In the United States the number one allergy for children 3-years-old and under is cow’s milk, affecting approximately 500,000 to 1.5 million children every year (1). Goat’s milk is less allergic due to its levels of Alpha s1 Casein, a protein allergen. The protein is present in goat’s milk, but it has 89% less Alpha s1 Casein than cow’s milk, making it less allergenic (2). A study has shown that 93% of infants thrived on goat milk (2). Twenty allergen proteins are found in cow’s milk that are not recognized by the human body (3).

homogenized

If you want your cow’s milk homogenized, it’s dangerous. Cow’s milk homogenization breaks the cell wall of the fat globule in milk. Once broken, “… it releases a superoxide (free radical) known as Xanthine Oxidase. Now free radicals cause a host of problems in the body not the least of which is DNA mutations which often leads to cancer! Thus, the benefit of natural homogenization comes into clear view. Goat’s milk has smaller fat globules and does not contain agglutinin which allows it to stay naturally homogenized thus eliminating the dangers associated with homogenization,” Dr. Thomas Cooke, Doctor of Osteopathy.

easier to digest

The smaller fat globules in goat’s milk, compared to cow’s milk, allows for easier digestion.

lactose intolerance

Lactose intolerance is very common. Goat’s milk contains less lactose than cow’s milk, only about 10% less. Yet, many who suffer from lactose intolerance flourish digesting goat’s milk.

enough said… ahhhh

I’m switching to goat’s milk, it sounds like you should too!

 

sources

(1) Lara-Villoslada F, Olivares M, Jiménez J, Boza J, Xaus J. Goat Milk Is Less Immunogenic than Cow Milk in a Murine Model of Atopy. J Ped Gastroenterol Nutrition: October 2004; 39 (4):354-360.

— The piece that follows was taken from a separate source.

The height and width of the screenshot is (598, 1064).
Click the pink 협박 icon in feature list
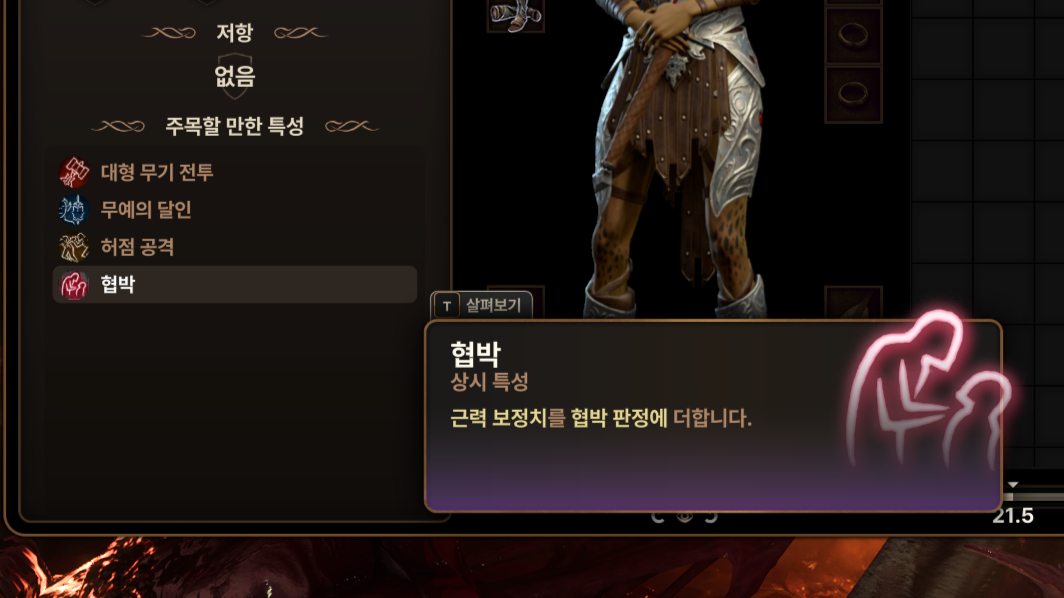pos(73,284)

(2) Freund G. Use of goat milk for infant feeding: experimental work at Créteil (France). Proceeding of the meeting Intérêts nutritionnel et diététique du lait de chèvre. Niort, France: INRA, 1996:119–21.

(3) El-Agamy EI. The challenge of cow milk protein allergy. Small Ruminant Research. March 2007;68(1):64-72.

(4) “Benefits of Goat Milk vs. Cow Milk.” Mt Capra. N.p., 20 Aug. 2010. Web. 30 Dec. 2015. <http://www.mtcapra.com/benefits-of-goat-milk-vs-cow-milk/>.


Disclaimer

I am not the authority on any topic asked in this forum. For questions that may have medical implications, please consult your doctor or midwife. The purpose of this section of the site is to provide support, help, or a sounding board for individuals. Whether a person is going through struggles, would like to know they’re not alone, or find out which bottle worked best for my children, I will do my best to answer. There are going to be many ways to reply to all questions posted. I am merely providing my perspective. This forum is not meant for debate.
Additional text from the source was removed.